Recently, I was watching an episode of Halt and Catch Fire in which one of the main characters laments the rise of the first person shooter as personified by the original Doom. Her desire is to see more depth than Doom allows for, more room for growth and exploration.
Back in the day, I played Doom, and before that I played Wolfenstein 3D, and the complaint makes sense. As invigorating as these games may be, they are relatively shallow affairs. I wouldn’t argue, however, that this is necessarily the fault of these games or this genre… well, may be the games, but it certainly is not the fault of the genre. First person shooter-style games have evolved to be so very much more than they were in 1993, broadening the definition of what we can and should expect when we sit down to blow something up real good.
More Than an FPS?
In fact, one of the biggest games to fit this expanded description—and certainly one of the best I’ve played in recent memory—hit store shelves just a few weeks ago. Destiny 2, a sequel to the 2014 Bungie title, is stellar. I highly encourage you to check out the Blogcritics review of the game by Michael Prince, where he opens by describing it as a game that “has surpassed all” his “expectations,” and that is exactly how I feel as well.

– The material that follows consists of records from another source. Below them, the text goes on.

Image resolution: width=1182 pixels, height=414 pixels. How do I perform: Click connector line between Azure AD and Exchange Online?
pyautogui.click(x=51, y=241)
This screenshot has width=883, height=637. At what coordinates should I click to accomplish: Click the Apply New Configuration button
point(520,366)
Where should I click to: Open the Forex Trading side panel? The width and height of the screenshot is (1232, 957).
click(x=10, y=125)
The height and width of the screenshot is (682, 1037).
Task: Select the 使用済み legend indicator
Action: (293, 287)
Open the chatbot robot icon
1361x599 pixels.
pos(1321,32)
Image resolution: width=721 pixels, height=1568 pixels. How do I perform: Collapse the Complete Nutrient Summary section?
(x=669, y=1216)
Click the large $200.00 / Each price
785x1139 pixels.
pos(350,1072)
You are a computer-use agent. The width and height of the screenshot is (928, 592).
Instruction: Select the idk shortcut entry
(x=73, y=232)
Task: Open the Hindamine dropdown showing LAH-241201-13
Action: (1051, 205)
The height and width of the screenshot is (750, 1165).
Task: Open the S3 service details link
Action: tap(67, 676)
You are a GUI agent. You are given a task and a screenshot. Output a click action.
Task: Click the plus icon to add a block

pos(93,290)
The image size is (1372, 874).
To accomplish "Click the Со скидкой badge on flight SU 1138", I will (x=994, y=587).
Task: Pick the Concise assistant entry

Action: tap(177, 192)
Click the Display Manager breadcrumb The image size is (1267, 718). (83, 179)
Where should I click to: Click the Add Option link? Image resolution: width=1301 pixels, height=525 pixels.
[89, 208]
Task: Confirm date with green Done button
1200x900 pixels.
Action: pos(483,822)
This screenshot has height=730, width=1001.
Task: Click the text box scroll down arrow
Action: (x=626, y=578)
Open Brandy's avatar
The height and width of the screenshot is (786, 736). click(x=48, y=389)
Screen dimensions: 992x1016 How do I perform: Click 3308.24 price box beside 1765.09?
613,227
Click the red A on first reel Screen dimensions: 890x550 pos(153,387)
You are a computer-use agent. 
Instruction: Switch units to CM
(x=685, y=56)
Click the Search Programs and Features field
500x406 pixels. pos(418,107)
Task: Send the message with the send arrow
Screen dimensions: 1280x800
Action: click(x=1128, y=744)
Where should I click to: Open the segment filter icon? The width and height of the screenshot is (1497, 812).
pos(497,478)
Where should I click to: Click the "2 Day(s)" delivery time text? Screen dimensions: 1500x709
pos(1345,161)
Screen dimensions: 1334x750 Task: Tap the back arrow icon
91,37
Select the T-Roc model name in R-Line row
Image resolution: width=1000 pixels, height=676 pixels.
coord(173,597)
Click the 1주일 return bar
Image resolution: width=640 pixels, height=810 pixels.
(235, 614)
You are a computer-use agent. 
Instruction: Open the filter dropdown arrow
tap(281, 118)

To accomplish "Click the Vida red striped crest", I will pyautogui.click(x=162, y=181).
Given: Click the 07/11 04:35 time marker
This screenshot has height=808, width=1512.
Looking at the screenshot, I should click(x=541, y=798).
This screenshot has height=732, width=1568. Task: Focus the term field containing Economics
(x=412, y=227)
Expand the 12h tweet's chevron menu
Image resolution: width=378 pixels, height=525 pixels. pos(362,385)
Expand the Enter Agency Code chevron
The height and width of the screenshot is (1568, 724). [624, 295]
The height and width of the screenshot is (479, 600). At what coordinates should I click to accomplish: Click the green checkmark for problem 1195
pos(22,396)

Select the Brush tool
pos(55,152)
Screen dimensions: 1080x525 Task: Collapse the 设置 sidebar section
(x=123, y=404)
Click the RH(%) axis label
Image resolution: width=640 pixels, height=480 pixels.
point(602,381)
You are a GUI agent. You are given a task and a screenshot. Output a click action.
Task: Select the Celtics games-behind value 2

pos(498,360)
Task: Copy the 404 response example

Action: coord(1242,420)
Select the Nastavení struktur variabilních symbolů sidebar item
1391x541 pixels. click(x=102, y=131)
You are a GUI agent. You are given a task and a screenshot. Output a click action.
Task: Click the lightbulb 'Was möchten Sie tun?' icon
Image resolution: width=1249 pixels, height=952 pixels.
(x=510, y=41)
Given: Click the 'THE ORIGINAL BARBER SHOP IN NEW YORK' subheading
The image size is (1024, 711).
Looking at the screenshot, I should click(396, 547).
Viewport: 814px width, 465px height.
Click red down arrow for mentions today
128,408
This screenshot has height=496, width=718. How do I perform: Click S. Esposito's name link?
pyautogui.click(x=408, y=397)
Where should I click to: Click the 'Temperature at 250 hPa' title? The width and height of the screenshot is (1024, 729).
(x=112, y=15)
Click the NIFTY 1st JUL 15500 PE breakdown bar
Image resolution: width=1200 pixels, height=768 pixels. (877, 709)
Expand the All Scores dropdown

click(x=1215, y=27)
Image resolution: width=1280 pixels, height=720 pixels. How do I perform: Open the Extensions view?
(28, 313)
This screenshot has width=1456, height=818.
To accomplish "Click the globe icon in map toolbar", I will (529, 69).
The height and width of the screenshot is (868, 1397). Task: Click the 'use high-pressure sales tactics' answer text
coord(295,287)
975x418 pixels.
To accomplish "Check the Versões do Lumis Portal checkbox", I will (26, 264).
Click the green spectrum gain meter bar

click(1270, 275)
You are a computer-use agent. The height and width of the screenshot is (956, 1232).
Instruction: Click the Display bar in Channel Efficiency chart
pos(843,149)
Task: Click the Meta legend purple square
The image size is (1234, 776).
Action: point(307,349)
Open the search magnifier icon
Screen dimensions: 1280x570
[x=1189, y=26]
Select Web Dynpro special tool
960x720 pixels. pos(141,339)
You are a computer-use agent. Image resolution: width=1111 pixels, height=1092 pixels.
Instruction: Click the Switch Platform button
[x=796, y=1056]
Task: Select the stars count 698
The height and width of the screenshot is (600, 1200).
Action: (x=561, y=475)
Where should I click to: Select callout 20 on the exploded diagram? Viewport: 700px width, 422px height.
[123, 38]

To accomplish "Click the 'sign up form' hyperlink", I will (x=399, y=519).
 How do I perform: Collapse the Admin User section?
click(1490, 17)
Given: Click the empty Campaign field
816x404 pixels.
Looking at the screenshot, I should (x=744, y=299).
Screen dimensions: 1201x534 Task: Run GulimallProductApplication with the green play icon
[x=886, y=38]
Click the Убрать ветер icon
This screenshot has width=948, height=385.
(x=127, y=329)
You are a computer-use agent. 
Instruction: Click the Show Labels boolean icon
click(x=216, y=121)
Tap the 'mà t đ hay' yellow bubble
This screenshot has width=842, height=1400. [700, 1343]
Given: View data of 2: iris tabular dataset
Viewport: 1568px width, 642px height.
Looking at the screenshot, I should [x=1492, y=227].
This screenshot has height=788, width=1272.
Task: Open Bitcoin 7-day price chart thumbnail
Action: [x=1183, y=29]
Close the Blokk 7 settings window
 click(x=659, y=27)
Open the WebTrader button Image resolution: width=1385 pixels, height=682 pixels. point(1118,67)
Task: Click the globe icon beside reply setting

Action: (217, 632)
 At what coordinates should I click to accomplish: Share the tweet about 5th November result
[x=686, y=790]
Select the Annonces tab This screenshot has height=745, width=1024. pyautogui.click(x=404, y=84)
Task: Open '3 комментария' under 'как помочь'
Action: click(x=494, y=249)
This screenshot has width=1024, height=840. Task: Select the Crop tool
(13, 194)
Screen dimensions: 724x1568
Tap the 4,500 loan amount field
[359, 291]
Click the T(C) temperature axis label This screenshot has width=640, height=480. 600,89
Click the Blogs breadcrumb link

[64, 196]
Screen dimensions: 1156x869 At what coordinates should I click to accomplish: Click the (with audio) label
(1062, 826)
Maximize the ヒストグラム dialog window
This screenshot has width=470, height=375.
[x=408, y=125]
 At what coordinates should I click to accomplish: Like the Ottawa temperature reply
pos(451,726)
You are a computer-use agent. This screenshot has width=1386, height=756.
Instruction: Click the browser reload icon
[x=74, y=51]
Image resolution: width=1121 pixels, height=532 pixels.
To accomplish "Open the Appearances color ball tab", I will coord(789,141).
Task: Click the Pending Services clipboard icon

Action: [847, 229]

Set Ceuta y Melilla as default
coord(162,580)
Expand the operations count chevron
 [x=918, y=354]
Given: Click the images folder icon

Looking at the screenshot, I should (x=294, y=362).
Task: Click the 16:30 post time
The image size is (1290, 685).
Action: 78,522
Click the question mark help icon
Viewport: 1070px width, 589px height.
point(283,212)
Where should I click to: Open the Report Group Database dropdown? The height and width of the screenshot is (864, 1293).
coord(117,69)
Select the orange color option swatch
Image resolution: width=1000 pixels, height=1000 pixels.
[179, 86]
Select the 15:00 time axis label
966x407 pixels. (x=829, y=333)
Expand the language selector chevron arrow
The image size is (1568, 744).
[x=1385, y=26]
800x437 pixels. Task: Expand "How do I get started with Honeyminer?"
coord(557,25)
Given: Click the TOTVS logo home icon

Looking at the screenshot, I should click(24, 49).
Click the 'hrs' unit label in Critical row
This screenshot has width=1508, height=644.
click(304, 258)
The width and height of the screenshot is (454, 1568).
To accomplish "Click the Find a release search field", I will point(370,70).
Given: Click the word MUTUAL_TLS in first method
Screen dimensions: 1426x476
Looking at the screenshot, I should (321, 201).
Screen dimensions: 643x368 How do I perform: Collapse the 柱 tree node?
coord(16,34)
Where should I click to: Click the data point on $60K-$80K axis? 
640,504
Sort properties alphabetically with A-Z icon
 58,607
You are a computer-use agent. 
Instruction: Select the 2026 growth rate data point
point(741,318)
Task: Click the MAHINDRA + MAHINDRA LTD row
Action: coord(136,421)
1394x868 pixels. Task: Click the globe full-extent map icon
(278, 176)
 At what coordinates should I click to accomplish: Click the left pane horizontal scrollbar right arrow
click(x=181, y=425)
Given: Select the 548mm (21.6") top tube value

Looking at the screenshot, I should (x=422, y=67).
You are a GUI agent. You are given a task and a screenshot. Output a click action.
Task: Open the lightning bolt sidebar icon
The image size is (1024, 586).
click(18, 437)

One of my complaints with the first Destiny is that, at least when initially released, it didn’t branch out that far past a traditional FPS, that the non-FPS elements felt poorly mixed in with the game; that the quests quickly became exceptionally monotonous. These things are fixed here in the sequel (or were fixed through updates to the original). Certainly, the story is more engrossing here than for the initial release of the first game.
I don’t mind saying though that I still find learning about the various weapons and armor upgrades rather daunting. There is just so much loot to be picked up in the game that I’m constantly changing my weapons and armor, sometimes only to find that I really quite prefer my previous setup (and yet, I too regularly dismantle items when I no longer have them equipped). This, in part, shows just how far FPS titles have come from the age of that first Doom, and why it’s important to not dismiss a whole genre out of hand.
The Live-Action Trailer
As with the first game, there has been a huge of amount of marketing here with the sequel. I, for one, particularly enjoy the below live-action trailer.
No, Destiny 2 isn’t a live-action videogame, but I’m including the trailer here as it actually manages to offer up some of the fun that is available in the game (even if the game isn’t quite as irreverent as the trailer). The number of baddies one is constantly facing in the game is almost daunting, they can be found all over the place all the time, and there is a definite emotional reward (as well as in-game loot) for destroying them. This emotional reward is very FPS, but because it’s melded into a game that has more going on than the immediate reward, because the player feels as though they are truly building a character, it works wonderfully.
I have read reports that the original Destiny changed very much through the years and now having played Destiny 2, I very much regret not seeing what that first game became. I would still love even more character-building in this franchise and even more open-worldness, but Destiny 2 is a very impressive feat and well-worth playing.